Après le lancement de Spoutnik 1, le 4 octobre 1957, le bouillonnant sénateur du Texas Lyndon Baines Johnson (27 août 1908 – 22 janvier 1973) multiplie les réunions de travail et déclarations à la presse.
Il déploie tant d’énergie, est tellement survolté, qu’ Eilene Galloway (4 mai 1906 – 2 mai 2009), évoque cette blague, qui n’a pas tardée à faire le tour du Capitole :
« Si on craquait une allumette derrière Johnson il se retrouverait en orbite ».
Eilene Galloway sera surnommée plus tard la « grande dame de l’espace » car elle a notamment contribué à la rédaction du National Aeronautics and Space Act, à l’origine de la NASA.
A la mi-octobre 1957, deux semaines après le lancement de Spoutnik 1, George E. Reedy (5 août 1917 – 21 mars 1999), le plus proche conseiller du sénateur du Texas, Lyndon B. Johnson (27 août 1908 – 22 janvier 1973), lui envoie un long mémorandum dans lequel il explique que le thème Spoutnik, si exploité de manière intelligente, va faire exploser (blast out of water) le Parti républicain, unifier et souder le Parti démocrate, et permettre de gagner la prochaine élection présidentielle.

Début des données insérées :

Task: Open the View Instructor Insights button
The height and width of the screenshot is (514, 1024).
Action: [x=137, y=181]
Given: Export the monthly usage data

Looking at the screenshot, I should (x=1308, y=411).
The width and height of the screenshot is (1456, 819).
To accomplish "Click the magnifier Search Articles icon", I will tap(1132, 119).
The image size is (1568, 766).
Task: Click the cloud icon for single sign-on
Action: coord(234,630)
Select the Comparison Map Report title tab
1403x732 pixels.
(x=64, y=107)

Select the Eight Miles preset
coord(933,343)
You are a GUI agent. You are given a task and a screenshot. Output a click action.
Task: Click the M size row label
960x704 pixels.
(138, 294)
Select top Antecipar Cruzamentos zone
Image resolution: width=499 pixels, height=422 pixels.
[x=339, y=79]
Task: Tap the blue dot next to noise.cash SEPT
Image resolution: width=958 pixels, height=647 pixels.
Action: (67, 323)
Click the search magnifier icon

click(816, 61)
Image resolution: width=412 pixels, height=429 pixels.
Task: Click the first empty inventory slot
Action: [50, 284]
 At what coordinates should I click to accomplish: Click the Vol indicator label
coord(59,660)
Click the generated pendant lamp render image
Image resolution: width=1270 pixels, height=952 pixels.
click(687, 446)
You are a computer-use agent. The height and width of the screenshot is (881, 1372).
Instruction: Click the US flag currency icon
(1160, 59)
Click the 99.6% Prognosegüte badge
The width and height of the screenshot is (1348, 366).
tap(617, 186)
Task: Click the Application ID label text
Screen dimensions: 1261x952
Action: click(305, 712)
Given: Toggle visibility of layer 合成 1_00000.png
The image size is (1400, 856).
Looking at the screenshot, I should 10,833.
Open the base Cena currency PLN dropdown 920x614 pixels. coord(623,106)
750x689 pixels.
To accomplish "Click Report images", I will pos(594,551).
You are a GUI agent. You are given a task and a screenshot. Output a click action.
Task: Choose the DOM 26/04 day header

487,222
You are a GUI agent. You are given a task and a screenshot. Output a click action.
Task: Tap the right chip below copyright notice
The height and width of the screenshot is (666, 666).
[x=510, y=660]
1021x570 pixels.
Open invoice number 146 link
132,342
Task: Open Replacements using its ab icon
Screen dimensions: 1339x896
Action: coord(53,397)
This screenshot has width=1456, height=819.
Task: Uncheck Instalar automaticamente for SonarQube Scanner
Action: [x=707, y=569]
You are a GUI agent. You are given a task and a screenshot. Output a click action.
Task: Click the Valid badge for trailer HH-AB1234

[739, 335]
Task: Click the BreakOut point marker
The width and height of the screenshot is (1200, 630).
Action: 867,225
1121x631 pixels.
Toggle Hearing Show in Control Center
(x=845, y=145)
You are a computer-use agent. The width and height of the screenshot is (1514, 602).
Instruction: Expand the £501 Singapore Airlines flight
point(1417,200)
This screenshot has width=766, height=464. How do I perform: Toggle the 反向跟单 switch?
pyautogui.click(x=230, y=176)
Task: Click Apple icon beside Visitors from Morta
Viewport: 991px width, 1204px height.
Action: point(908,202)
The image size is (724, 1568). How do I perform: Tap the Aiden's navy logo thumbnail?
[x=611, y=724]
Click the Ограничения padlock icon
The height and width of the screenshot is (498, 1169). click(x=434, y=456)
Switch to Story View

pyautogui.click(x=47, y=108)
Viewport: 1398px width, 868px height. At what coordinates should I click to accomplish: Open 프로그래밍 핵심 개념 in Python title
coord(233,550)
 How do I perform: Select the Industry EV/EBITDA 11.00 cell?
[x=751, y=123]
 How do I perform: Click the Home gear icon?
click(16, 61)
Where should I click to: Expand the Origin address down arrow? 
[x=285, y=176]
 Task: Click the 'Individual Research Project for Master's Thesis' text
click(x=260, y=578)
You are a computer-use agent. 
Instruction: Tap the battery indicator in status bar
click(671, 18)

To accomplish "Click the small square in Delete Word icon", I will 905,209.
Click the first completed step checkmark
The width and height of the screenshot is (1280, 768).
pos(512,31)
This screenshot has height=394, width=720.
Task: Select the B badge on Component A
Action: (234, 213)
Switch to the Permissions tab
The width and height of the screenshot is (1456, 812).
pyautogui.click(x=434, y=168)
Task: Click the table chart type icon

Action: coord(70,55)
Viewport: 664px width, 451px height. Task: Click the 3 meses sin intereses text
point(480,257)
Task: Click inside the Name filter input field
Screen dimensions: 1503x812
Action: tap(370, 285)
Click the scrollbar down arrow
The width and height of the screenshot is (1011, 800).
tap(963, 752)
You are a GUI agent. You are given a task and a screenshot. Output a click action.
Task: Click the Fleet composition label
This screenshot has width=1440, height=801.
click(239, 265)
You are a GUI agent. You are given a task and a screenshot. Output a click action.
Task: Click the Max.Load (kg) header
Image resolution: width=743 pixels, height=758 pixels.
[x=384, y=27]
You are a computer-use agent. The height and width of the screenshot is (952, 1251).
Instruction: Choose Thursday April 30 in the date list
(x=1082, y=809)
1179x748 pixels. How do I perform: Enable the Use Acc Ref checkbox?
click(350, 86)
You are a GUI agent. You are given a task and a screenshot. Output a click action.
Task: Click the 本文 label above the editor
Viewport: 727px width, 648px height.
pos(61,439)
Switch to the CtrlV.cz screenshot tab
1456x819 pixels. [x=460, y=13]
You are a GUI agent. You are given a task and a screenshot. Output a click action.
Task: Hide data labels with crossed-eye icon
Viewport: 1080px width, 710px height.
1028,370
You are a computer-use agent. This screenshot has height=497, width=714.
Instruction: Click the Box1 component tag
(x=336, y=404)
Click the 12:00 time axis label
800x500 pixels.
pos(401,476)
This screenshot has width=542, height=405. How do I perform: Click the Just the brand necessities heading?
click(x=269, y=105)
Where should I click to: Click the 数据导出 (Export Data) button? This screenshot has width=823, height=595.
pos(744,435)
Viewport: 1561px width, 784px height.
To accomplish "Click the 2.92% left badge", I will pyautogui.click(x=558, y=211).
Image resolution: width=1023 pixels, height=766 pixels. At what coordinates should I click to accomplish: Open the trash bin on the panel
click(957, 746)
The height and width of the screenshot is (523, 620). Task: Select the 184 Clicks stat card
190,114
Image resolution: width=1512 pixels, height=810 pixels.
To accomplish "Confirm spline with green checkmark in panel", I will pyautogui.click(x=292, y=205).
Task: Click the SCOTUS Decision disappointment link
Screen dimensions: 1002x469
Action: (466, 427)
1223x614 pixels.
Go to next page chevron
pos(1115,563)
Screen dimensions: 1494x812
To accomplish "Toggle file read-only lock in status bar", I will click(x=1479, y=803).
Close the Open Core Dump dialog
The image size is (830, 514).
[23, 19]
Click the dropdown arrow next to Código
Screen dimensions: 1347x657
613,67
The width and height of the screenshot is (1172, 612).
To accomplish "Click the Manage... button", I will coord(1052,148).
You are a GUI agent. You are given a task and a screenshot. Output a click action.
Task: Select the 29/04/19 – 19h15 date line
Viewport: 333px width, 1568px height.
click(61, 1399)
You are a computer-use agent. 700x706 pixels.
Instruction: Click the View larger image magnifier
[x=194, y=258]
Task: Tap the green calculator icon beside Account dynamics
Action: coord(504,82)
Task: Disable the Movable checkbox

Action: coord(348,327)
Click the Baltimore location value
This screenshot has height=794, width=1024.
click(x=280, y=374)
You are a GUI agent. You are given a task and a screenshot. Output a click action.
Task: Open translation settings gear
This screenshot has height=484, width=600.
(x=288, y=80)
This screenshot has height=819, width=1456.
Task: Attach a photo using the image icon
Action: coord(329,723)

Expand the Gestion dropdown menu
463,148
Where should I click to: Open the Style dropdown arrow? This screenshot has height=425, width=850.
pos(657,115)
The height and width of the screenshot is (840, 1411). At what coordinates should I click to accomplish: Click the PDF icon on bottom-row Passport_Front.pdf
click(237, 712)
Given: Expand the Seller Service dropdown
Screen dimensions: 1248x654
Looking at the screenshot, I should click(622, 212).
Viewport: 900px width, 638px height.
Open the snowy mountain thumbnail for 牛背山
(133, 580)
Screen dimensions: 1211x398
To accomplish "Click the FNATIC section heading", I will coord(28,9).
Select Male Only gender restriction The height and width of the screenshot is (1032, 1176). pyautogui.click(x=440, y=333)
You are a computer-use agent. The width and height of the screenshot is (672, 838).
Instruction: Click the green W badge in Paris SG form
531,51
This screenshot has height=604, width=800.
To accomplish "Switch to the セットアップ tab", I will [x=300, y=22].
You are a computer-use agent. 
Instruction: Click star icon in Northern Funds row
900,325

Il faut faire de l’espace le sujet prédominant, afin de reléguer celui de la ségrégation, qui divise le Parti démocrate, au second plan.
C’est exactement ce à quoi s’emploiera assidûment Johnson, et bien sûr John Kennedy (29 mai 1917 – 22 novembre 1963) également.
A la convention démocrate qui s’est tenue du 11 au 15 juillet 1960, John Kennedy qui avait remporté les primaires de son parti, est investi au premier tour.
A la surprise générale, Kennedy demande à Johnson qui est arrivé second, d’être son colistier, c’est ainsi qu’en cas de victoire, le tout puissant chef de la majorité au Sénat, deviendrait vice-président. Deuxième surprise, Johnson accepte. (A l’automne 1959 Johnson avait notamment affirmé à Robert Kennedy qu’il ne briguerait pas la présidence. Une promesse qu’il ne tiendra pas !)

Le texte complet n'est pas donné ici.